Saved data entries
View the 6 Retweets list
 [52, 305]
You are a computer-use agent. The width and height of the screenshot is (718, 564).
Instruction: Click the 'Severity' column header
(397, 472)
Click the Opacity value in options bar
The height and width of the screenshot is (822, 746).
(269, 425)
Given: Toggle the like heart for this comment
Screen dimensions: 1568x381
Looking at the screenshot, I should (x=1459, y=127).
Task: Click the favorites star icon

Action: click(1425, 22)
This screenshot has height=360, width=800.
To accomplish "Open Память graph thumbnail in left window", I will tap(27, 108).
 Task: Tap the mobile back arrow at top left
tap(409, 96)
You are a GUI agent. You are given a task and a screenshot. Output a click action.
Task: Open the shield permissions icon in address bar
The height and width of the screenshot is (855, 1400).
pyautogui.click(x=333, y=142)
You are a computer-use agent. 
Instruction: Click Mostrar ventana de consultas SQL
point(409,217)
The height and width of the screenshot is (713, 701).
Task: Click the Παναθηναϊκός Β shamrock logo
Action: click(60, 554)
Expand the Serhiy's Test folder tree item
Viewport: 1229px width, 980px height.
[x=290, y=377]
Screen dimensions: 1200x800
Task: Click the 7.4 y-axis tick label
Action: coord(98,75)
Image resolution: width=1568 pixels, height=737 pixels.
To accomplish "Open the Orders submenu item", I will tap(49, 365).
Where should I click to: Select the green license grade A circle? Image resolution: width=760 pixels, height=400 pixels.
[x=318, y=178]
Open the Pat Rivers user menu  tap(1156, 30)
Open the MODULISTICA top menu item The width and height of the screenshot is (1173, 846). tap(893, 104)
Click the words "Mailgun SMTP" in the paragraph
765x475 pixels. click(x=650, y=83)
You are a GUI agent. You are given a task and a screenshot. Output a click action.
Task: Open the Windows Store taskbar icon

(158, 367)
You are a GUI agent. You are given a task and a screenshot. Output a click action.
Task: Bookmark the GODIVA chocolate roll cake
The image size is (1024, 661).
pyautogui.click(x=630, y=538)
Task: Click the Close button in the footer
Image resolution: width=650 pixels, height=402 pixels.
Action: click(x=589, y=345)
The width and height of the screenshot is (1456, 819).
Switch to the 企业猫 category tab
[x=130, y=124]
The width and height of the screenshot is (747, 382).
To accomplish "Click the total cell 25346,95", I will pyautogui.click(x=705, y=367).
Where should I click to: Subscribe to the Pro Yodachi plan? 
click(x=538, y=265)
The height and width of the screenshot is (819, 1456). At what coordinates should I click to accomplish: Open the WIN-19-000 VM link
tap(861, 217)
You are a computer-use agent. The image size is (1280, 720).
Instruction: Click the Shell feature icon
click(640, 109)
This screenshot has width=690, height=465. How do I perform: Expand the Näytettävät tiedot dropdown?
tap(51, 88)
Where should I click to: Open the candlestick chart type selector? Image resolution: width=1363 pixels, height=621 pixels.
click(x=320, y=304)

**Exercise aim**
The answer must hold only the lines from the first line of the data through the line bearing "This screenshot has height=360, width=800.", returned exactly.

**Result**
View the 6 Retweets list
 [52, 305]
You are a computer-use agent. The width and height of the screenshot is (718, 564).
Instruction: Click the 'Severity' column header
(397, 472)
Click the Opacity value in options bar
The height and width of the screenshot is (822, 746).
(269, 425)
Given: Toggle the like heart for this comment
Screen dimensions: 1568x381
Looking at the screenshot, I should (x=1459, y=127).
Task: Click the favorites star icon

Action: click(1425, 22)
This screenshot has height=360, width=800.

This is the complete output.